On our last days, we had lunch at the Kawaii Monster Cafe. I had shown a few videos of the cafe to our daughter, and everyday she asked "when are we going there?" So we decided to go. We arrived right before lunch time and were able to avoid the lines. When the doors to the Monster Cafe open, you will get sucked into a whole different world. It´s crazy, corny, colourful and fun. Despite the name, there is nothing monster themed in this cafe. Instead there is loud music and colourful carrousels. The restaurant is divided into four rooms, and each of them is different. We walked around just to see what it looks like (don´t forget to check the restrooms too!), and our little girl got invited to a show with the monster girls. The entrance fee is 500 yen (about $5), and after paying you get to decide which room you want to sit in. The food is a little bit pricier than normal in Japanese restaurants, but the main reason to visit this place is not the food. I think that I should probably write a whole post about the Monster Cafe, it truly was something. I´m happy that we went there!

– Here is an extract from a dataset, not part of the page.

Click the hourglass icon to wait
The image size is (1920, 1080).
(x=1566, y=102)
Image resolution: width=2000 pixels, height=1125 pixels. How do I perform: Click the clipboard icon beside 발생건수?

The Robot Restaurant in Shinjuku, Tokyo seems to have a little bit similar business idea. People mostly go there to see the show, not for a gourmet meal. I think the Monster Cafe is more suitable for kids though.
You can find it in the Harajuku area at YM Square Building 4F, 4-31-10, Jingumae, Shibuya, Tokio.
Visiting some of these cafés was a fun experience, and our little one enjoyed it a lot also. There was one place that we did not get to visit though, the Gundam Café. My husband was waiting for this visit but everytime we went there, the wait was over an hour and a half to get in. If you want to avoid the lines, don´t go during the busy lunch or dinner hours, except for the Gundam Café which seemed to be full at any time of the day. There so many crazy cafés in Japan, and you can get more café ideas from this TripleLights article.
Have you been to one of these cafés? Or do you have a fun café or restaurant experience from somewhere else? Let me know!